De theoretische parkeernormen bestaan uit een uitgebreide reeks van parkeerkencijfers, met een minimum en een maximum parkeernorm. Deze zijn omschreven in publicatie 317; ‘Kencijfers parkeren en verkeersgeneratie’ (CROW, oktober 2012), waarin onderscheid wordt gemaakt in:
Door het CBS worden, aan de hand van de omgevingsadressendichtheid (het aantal adressen per vierkante kilometer), vijf stedelijkheidsgraden onderscheiden.
De gemeente Reimerswaal heeft per 11 december 2015 een omgevingsadressendichtheid van 500 adressen per km² (bron: CBS Statline). De gemeente Reimerswaal valt daarmee precies op de ondergrens van de klasse ‘weinig stedelijk’ (500-1.000 adressen per km²).

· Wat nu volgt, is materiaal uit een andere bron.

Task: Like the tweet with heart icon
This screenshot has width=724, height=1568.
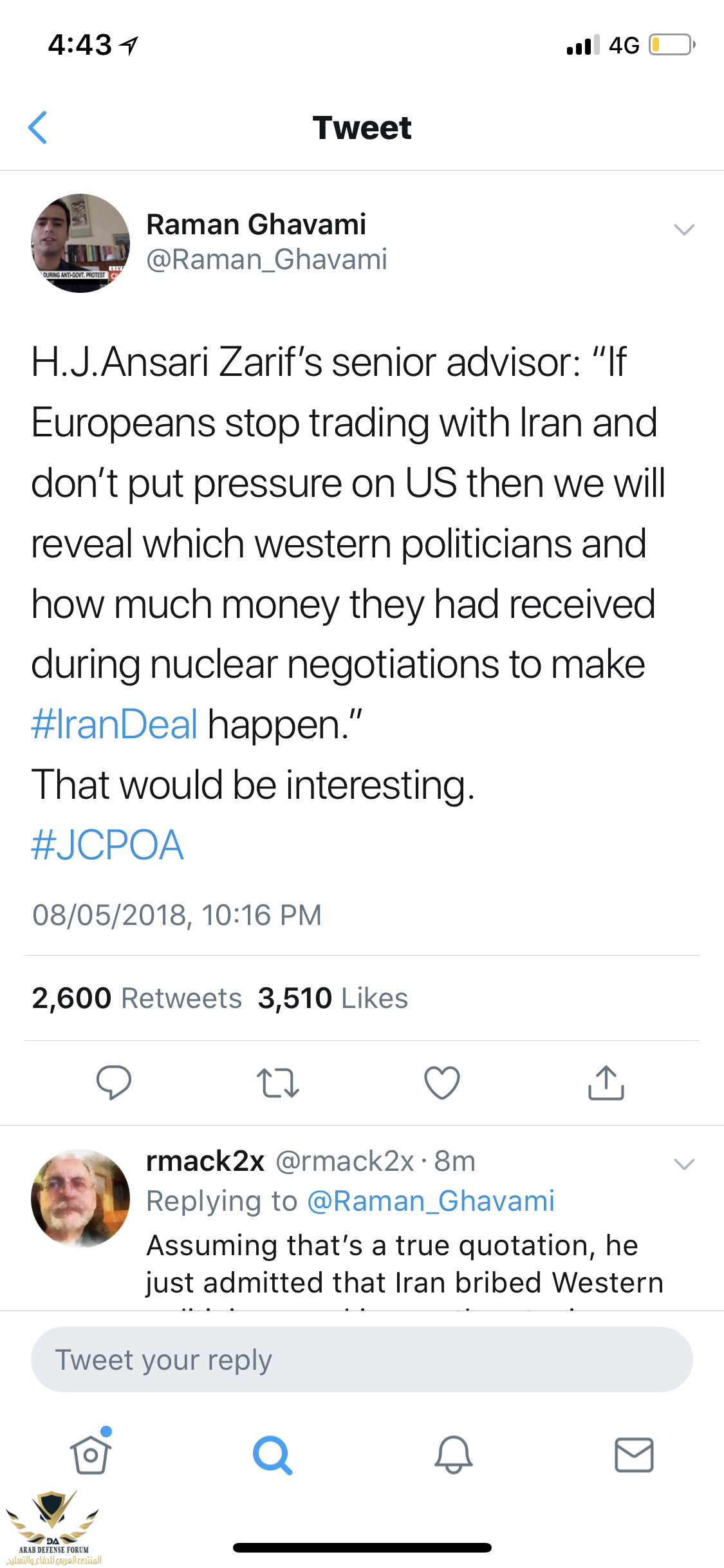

Voor het bepalen van de parkeernorm is ook de ligging van de locatie van belang. Zo is uit landelijke parkeerstudies gebleken dat een functie in een centrum een lagere parkeervraag heeft dan dezelfde functie buiten een centrum. Dit komt door het aanbod en de kwaliteit van andere vervoerswijzen, zoals openbaar vervoer. Het CROW maakt voor de parkeernormen onderscheid in ‘centrum’, ‘schil / overloopgebied’, ‘rest bebouwde kom’ en ‘buitengebied’.
Alleen in Yerseke is er sprake van een ’centrum’. In alle andere kernen is de omvang van het centrum te gering om te spreken van een centrumgebied. De overige kernen worden beschouwd als ‘rest bebouwde kom’. In Reimerswaal is ‘schil / overloopgebied’ niet afzonderlijk te onderscheiden. De bedrijventerreinen in Reimerswaal worden als ‘rest bebouwde kom’ gecategoriseerd. Het gebied buiten de grenzen van de bebouwde kom wordt aangemerkt als ‘buitengebied’.
In bijlage 1 zijn de bebouwde komgrenzen geografisch in beeld gebracht en is de stedelijke zone ‘centrum’ voor de kern Yerseke aangegeven.
Per voorziening geven de CROW-richtlijnen een minimum en maximum parkeerkencijfer aan, waarbinnen voor de specifieke situatie in Reimerswaal een parkeernorm moet worden gekozen. Bepaald dient te worden welke parkeernorm (minimum, maximum of er tussenin) voor Reimerswaal aangehouden moet worden.
Tabel 1: stedelijkheid en autobezit (CBS 2014)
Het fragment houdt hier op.